:: DATASET ENTRIES
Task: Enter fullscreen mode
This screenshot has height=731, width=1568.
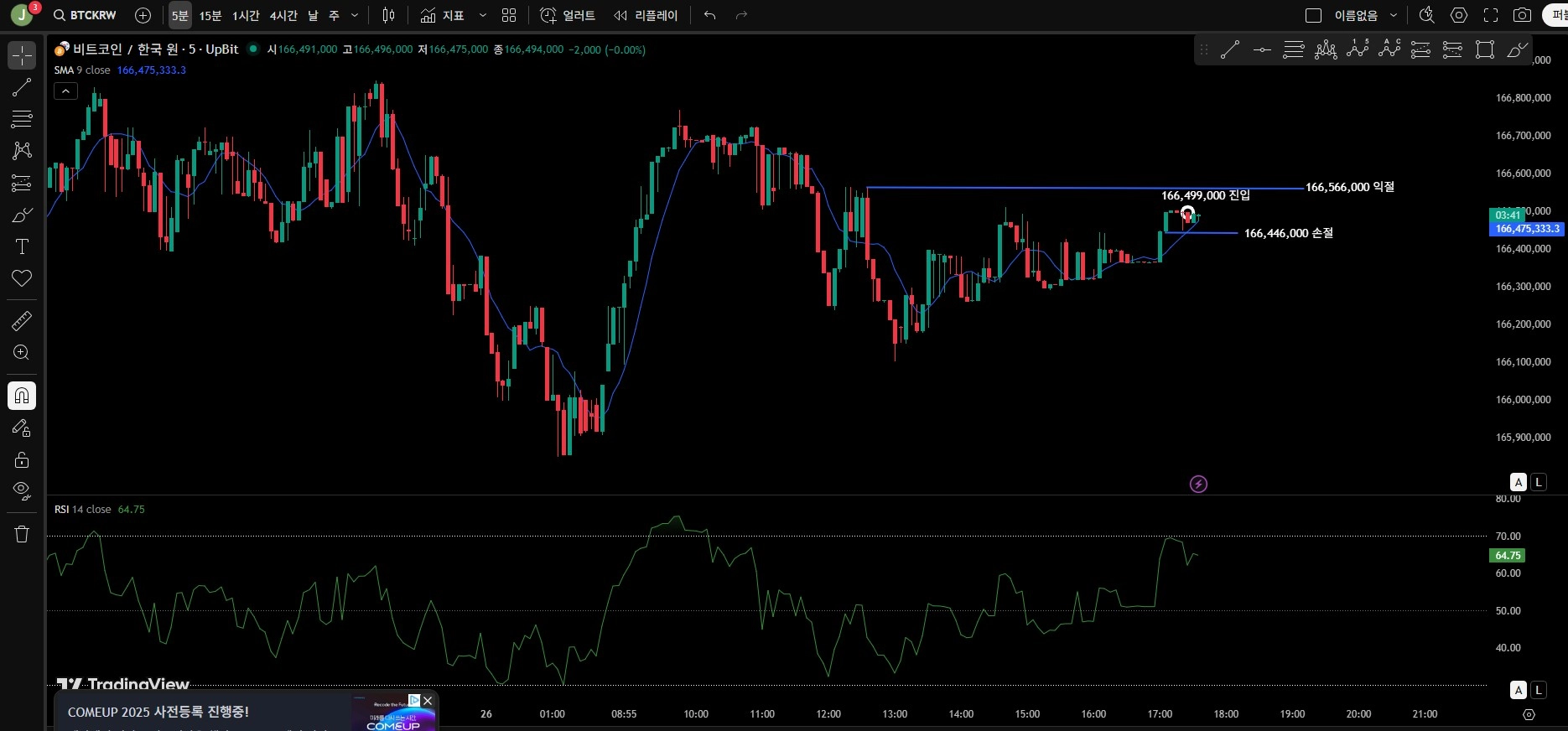Action: tap(1491, 15)
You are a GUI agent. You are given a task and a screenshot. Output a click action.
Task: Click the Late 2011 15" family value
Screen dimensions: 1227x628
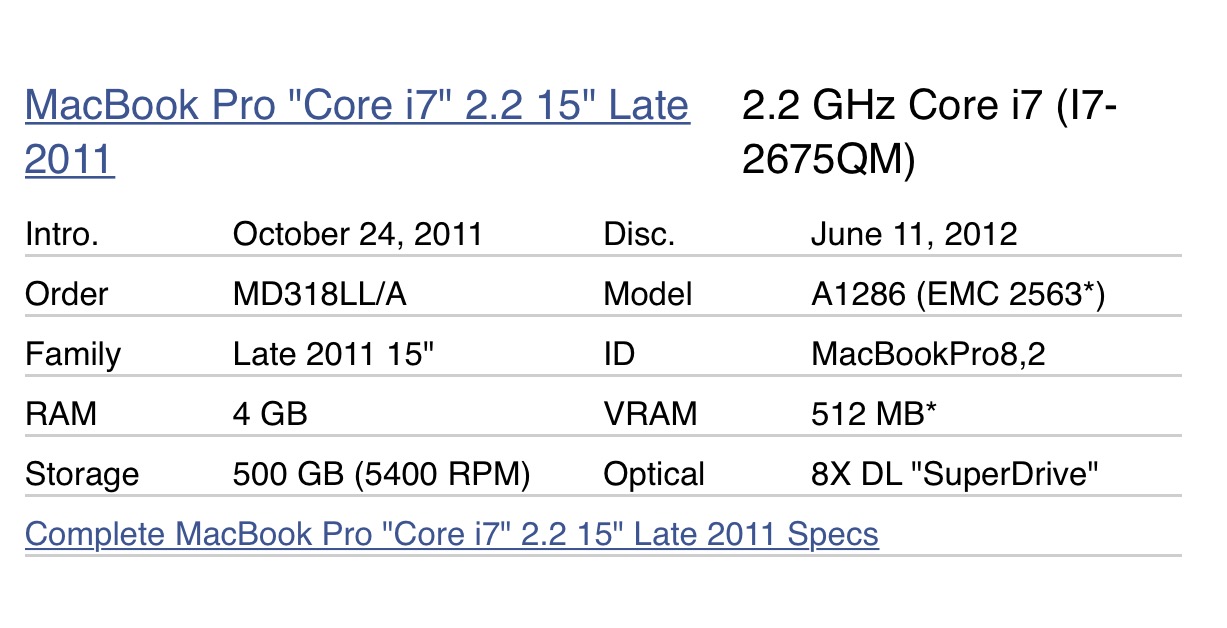click(333, 355)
::::
WHAT IS EXPECTED — Begin at the line containing "This screenshot has height=731, width=1568." and extract every line through the end of the records, inclusive, exactly and only; omit pictures.

RESPONSE AREA —
This screenshot has height=731, width=1568.
Action: tap(1491, 15)
You are a GUI agent. You are given a task and a screenshot. Output a click action.
Task: Click the Late 2011 15" family value
Screen dimensions: 1227x628
click(333, 355)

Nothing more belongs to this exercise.